• **SELECTION**:
↓

What I meant to say was:

I think most of the outrage is along the lines of "How DARE these furiners own property in this country!"

Anybody remember the Japanese supposedly buying up all that property in the 1980's? And gee, that turned out great for them, didn't it?

My first question: is the port actually making any money?

My second question: just how much will the owning company really have to do with the day to day operation and oversite of the port? Especially in light of the fact that the port has to still obey all the usual laws and regulations and has Coast Guard and other police agencies constantly snooping around for one reason or another. I guess this company will have something to do with the day to day operations, but hey, maybe they're good at it.

I'm not that put out by this, but others simply will look at Arab companies as simply not to be trusted. I wonder how 'multinational' these companies have actually become. And as this is an UAE company, not Saudi as I originally thought, I'm even less put out about it.

Schumer is honked because he thinks the unions are going to get the shaft (he may be right). The Kossak is doing the 'scary furiner' thing, and probably has no idea how ports are run anyway, since it seems to assume that lots of Arab stevedores are going to suddenly show up for work.

David Thomson said...

Why not worry about a French or Swedish company which might unwittingly employ a number of Islamic nihilists? Can’t we demand the Saudi company has nothing to do with the day to day operations pertaining to security? Why won’t this be sufficient to satisfy our legitimate concerns? Also, do we really want to humiliate those Saudis who are truly friendly towards the United States? Should they all be treated as possible enemies? Where should the line be drawn?

Knucklehead said...

So what is up with this deal? Hmmm...

UAE company poised to oversee 6 U.S. ports; administration not blocking deal.

WASHINGTON (AP) - A company in the United Arab Emirates is poised to take over significant operations at six American ports as part of a corporate sale, leaving a country with ties to the Sept. 11 hijackers with influence over a maritime industry considered vulnerable to terrorism.

Can anyone update me about the ties the UAE had to 9/11/01 hijackers? I don't recall this.

The U.S. administration considers the UAE an important ally in the fight against terrorism since the suicide hijackings and is not objecting to Dubai Ports World's purchase of London-based Peninsular and Oriental Steam Navigation Co.

This is happening because of the sale of a large port managment company from British owners to Dubai owners. Perhaps a potential for trouble, perhaps not.

What is the mechanism for any administration to block such a sale or register its disapproval?

The $6.8 billion US sale is expected to be approved Monday. The British company is the fourth largest ports company in the world and its sale would affect commercial U.S. port operations in New York, New Jersey, Baltimore, New Orleans, Miami and Philadelphia.

DP World said it won approval from a secretive U.S. government panel that considers security risks of foreign companies buying or investing in American industry.

The U.S. Committee on Foreign Investment in the United States "thoroughly reviewed the potential transaction and concluded they had no objection," the company said in a statement to The Associated Press.

↑

• **PROVIDED MATERIAL**:
↓

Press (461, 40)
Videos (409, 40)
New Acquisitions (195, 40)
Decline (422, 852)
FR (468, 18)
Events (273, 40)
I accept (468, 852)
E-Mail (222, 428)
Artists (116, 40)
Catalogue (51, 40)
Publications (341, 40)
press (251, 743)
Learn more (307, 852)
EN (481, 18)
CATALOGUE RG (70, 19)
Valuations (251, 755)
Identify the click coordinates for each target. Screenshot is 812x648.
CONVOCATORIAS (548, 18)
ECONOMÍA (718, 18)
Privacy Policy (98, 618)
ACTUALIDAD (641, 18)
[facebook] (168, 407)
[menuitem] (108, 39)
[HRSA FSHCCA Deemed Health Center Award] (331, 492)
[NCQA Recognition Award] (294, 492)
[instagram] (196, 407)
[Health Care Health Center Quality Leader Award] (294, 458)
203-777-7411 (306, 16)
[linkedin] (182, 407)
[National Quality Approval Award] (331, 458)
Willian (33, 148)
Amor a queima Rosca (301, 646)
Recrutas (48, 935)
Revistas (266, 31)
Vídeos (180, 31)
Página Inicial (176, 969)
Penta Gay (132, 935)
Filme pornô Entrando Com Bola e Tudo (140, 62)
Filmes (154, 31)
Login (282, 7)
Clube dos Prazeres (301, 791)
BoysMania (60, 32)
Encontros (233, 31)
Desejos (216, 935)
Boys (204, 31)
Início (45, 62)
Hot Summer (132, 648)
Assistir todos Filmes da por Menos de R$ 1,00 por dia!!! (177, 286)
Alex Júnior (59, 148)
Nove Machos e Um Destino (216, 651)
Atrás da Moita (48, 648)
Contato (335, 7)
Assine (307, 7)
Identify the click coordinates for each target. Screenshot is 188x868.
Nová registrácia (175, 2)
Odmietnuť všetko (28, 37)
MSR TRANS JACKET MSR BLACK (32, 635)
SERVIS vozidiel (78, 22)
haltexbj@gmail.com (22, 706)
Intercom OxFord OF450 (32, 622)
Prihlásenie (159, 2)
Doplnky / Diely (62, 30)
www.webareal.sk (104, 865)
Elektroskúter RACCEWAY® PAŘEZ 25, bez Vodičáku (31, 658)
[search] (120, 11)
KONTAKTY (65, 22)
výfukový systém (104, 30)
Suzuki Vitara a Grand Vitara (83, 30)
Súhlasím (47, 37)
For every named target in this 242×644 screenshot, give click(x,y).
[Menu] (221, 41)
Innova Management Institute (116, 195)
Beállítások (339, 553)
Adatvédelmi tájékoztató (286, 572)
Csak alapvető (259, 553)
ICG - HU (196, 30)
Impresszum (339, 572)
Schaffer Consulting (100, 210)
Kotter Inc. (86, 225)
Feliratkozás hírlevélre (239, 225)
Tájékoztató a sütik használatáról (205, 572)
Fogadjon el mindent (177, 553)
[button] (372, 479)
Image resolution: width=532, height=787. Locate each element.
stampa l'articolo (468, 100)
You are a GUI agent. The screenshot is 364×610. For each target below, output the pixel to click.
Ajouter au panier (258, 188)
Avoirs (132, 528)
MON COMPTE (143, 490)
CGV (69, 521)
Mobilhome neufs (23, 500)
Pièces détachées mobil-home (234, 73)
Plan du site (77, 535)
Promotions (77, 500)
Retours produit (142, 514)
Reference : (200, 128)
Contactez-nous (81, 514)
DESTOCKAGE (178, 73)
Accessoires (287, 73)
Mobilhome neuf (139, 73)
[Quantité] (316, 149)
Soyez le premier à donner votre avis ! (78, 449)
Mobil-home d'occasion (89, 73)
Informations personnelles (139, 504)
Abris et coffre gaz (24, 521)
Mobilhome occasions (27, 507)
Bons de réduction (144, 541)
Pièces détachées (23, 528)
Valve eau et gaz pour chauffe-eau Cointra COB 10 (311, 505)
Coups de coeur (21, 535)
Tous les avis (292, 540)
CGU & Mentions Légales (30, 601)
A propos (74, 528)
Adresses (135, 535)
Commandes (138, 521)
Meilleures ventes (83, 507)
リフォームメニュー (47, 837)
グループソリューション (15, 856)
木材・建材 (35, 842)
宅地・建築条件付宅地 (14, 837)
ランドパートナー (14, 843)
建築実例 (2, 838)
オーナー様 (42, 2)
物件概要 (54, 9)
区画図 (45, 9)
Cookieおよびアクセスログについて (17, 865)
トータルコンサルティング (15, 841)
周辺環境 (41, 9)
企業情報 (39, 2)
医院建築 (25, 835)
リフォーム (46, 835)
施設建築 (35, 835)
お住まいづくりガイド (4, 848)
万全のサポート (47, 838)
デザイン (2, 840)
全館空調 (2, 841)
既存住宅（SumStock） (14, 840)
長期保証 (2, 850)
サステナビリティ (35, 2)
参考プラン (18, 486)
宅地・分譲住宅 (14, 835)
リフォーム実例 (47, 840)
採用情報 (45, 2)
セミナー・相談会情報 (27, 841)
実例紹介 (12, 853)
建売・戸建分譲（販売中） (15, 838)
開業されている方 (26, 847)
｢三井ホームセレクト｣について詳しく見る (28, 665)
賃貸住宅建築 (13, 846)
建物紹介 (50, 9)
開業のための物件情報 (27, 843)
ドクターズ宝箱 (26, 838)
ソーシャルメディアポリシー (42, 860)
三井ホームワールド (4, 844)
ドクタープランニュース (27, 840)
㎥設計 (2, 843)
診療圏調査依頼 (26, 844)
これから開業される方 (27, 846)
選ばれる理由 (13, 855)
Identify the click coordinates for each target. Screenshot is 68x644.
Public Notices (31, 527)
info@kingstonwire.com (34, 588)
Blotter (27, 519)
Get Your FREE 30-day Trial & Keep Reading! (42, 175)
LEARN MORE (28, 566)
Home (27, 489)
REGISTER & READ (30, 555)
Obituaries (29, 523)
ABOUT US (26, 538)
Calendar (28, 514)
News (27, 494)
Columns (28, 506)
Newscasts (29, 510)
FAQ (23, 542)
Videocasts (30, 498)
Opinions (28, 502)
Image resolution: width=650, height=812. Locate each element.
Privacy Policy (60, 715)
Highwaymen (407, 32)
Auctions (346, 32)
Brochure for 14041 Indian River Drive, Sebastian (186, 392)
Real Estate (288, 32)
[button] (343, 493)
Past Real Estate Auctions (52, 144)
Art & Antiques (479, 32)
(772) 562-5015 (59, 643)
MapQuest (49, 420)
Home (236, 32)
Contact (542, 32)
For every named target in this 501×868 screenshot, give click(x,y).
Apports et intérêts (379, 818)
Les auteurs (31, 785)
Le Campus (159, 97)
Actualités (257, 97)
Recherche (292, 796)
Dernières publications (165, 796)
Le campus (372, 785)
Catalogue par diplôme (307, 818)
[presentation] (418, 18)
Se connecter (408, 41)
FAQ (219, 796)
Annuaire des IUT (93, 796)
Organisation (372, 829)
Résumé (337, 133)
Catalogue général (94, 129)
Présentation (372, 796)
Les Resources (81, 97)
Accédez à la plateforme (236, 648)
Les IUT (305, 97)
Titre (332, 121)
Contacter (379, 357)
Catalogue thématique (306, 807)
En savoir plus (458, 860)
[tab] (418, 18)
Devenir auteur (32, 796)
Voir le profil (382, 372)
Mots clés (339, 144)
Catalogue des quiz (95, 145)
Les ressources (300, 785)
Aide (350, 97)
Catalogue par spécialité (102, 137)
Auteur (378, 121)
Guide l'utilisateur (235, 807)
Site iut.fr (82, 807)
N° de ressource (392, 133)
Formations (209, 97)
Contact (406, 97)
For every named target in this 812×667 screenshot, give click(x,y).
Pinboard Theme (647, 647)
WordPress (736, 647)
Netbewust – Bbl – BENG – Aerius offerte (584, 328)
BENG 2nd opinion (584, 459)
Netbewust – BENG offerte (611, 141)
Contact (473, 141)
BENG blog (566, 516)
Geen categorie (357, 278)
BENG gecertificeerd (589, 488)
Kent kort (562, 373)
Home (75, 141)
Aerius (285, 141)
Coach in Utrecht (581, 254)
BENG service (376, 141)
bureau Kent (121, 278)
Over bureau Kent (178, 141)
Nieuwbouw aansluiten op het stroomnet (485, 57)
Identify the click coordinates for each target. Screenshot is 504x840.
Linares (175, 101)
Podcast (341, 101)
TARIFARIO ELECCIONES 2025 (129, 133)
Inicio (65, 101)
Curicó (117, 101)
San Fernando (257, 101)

↑

• **CHALLENGES**:
1: Can you copy the ports thread word for word, from "Schumer is honked" to "not blocking deal."?
2: Answer these from the ports thread:
(a) What is the dollar value of the sale that is expected to be approved Monday?
(b) Which London-based company is Dubai Ports World buying?
(c) Why does the thread say Schumer is upset?
You won't need the lines for any of this.

• **SOLUTIONS TO THE EXERCISE**:
1:
Schumer is honked because he thinks the unions are going to get the shaft (he may be right). The Kossak is doing the 'scary furiner' thing, and probably has no idea how ports are run anyway, since it seems to assume that lots of Arab stevedores are going to suddenly show up for work.

David Thomson said...

Why not worry about a French or Swedish company which might unwittingly employ a number of Islamic nihilists? Can’t we demand the Saudi company has nothing to do with the day to day operations pertaining to security? Why won’t this be sufficient to satisfy our legitimate concerns? Also, do we really want to humiliate those Saudis who are truly friendly towards the United States? Should they all be treated as possible enemies? Where should the line be drawn?

Knucklehead said...

So what is up with this deal? Hmmm...

UAE company poised to oversee 6 U.S. ports; administration not blocking deal.

2:
(a) $6.8 billion
(b) Peninsular and Oriental Steam Navigation Co.
(c) He thinks the unions are going to get the shaft.